Je n'entends pas bien ce qu'ils se disent, mais tout à coup, Toga se retourne, et dit, d'une voix claire, forte et distincte : « Pourquoi veux-tu donc que j'arrête ? Ces filles m'amusent. Laisse moi jouer avec elles. Cela n'altère en rien mes sentiments pour toi ! -- Toga, je ne veux pas te partager avec ses petites dindes. Arrête ! Je te veux pour moi seul ! -- Pour toi seul ? Mais je ne suis rien qu'à toi ! Je te l'ai dis, ce sont elles qui me chauffent. » Toga se rapproche de Saionji, s'agenouille, et lui redresse la tête. Il murmure quelque chose, mais je n'arrive pas à entendre. Puis, il caresse tendrement le torse de Saionji.
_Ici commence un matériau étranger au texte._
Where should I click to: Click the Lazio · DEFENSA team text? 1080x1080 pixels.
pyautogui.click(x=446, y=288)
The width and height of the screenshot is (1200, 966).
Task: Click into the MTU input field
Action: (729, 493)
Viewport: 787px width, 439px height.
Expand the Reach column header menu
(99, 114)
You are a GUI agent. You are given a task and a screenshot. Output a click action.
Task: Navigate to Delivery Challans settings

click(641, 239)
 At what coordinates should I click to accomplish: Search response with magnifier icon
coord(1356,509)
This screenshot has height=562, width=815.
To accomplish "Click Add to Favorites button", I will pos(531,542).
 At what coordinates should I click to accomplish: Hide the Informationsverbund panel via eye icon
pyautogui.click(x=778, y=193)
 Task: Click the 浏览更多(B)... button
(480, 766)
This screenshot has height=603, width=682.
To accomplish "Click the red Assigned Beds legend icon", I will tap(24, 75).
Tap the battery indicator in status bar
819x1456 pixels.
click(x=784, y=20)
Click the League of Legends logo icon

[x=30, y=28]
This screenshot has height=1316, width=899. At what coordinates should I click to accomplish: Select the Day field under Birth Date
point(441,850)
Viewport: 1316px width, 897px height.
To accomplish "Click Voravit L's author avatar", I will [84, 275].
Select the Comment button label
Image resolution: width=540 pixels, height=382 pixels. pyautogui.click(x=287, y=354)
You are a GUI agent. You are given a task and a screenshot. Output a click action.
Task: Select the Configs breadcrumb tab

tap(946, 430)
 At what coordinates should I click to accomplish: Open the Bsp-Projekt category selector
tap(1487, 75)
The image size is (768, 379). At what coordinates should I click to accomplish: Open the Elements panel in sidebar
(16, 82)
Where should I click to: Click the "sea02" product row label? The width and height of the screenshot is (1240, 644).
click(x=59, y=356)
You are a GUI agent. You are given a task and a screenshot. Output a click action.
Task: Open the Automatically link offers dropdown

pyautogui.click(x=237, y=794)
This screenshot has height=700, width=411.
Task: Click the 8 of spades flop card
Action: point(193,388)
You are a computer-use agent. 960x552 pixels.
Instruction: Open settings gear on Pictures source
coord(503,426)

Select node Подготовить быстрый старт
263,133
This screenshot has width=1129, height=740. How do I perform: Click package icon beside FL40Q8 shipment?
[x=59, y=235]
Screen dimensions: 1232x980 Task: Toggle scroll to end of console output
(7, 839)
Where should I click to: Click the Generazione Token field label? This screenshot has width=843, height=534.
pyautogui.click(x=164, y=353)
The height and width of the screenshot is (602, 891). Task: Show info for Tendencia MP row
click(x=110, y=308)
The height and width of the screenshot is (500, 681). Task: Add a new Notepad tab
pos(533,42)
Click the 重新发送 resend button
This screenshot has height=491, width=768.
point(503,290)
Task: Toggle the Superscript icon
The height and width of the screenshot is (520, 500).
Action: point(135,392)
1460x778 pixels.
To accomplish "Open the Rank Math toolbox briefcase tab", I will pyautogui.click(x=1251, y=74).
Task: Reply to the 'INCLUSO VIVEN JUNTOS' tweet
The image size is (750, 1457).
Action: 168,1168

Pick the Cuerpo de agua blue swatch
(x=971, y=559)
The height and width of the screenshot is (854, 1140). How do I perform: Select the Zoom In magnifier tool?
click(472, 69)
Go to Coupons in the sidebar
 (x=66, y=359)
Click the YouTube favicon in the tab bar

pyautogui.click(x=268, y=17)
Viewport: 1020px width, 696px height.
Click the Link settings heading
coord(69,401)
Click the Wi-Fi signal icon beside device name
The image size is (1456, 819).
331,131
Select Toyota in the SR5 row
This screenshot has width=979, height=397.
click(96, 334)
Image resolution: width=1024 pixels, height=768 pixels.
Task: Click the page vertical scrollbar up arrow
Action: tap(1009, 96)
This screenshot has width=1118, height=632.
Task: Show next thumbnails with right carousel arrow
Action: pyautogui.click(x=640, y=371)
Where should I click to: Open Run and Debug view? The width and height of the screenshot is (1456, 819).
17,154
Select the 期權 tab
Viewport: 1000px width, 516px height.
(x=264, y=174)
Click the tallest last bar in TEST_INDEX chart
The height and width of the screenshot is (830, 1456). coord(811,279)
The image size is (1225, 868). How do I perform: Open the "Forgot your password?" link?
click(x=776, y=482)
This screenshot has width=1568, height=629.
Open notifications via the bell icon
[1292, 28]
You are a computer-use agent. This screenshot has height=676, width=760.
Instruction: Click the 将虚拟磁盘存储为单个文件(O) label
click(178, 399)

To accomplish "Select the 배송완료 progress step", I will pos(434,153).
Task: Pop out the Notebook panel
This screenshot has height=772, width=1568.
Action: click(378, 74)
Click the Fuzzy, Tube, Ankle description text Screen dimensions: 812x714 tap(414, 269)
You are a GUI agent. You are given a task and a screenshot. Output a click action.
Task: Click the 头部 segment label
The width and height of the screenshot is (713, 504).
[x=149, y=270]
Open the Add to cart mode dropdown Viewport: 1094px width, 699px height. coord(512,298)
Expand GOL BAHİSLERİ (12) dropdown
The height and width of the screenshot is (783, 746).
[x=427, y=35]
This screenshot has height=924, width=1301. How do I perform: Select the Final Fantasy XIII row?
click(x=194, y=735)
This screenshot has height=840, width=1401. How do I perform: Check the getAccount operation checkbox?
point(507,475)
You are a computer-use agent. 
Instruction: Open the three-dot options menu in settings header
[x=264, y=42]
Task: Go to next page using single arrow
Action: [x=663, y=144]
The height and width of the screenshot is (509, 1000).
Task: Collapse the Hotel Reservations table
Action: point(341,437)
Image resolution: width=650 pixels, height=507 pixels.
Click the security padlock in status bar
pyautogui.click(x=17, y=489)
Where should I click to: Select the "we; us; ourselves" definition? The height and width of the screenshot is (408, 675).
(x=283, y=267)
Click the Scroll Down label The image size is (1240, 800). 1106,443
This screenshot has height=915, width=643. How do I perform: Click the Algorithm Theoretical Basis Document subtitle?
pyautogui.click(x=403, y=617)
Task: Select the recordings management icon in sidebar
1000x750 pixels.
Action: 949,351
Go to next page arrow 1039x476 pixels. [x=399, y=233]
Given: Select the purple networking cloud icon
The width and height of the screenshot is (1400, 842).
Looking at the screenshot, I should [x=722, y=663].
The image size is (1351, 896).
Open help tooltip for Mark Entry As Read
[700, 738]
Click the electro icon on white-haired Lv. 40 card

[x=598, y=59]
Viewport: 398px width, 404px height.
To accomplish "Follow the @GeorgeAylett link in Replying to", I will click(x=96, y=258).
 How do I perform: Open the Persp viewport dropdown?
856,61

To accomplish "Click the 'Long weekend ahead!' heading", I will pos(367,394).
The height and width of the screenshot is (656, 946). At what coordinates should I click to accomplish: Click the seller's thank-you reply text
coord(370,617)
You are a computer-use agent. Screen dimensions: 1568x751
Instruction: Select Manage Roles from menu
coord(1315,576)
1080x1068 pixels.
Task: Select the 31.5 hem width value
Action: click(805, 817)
Je préfère m'éloigner. Alors comme ça, Toga est infidèle ? Mais je vais l'aider à se consacrer uniquement à Saionji, moi ! Je vais dégoûter les autres filles de lui, et ils pourront ensuite construire ensemble quelque chose de solide, et être heureux.
Je me mets aussitôt à réfléchir. En fait, l'idéal serait qu'on le surprenne avec Saionji, la rumeur se répandrait très vite, et aucune fille ne l'approcherait plus, si elles savaient toutes que Toga n'est pas libre. Mais comment organiser tout ça. Je suppose que Toga et Saionji vont passer toute la journée dans la roseraie, il faudrait donc que je profite de la pause de midi. Mais personne ne passe jamais par-là. Tout en réfléchissant à la tactique à employer, je rejoins Himemiya, qui m'apprends que Wakaba est partie travailler son piano. Je regarde ma montre. C'est vrai, il est bientôt midi.
J'attends que toutes les classes soient sorties, puis entraîne Himemiya au milieu de la cour, où se trouves réunies toutes les groupies de Toga. Puis je lui dis, l'air de rien : « Au fait, tu sais quoi ? Il paraît que Toga est dans la roseraie, et qu'il offrira une rose à la première fille qu'il rencontrera.. On y va ? » L'idée ne tient pas debout, mais ça marche. Une seconde plus tard, une vingtaine de filles se précipitent en courant vers la roseraie. Je les suis à distance. Elles se bousculent pour ouvrir la porte, entrent. puis ressortent bientôt en criant. J'aperçois par la porte ouverte Toga reboutonner précipitamment sa chemise. Les filles se sont toutes dispersées. Dans une heure, tous le monde sera au courant que Toga et Saionji sortent ensemble.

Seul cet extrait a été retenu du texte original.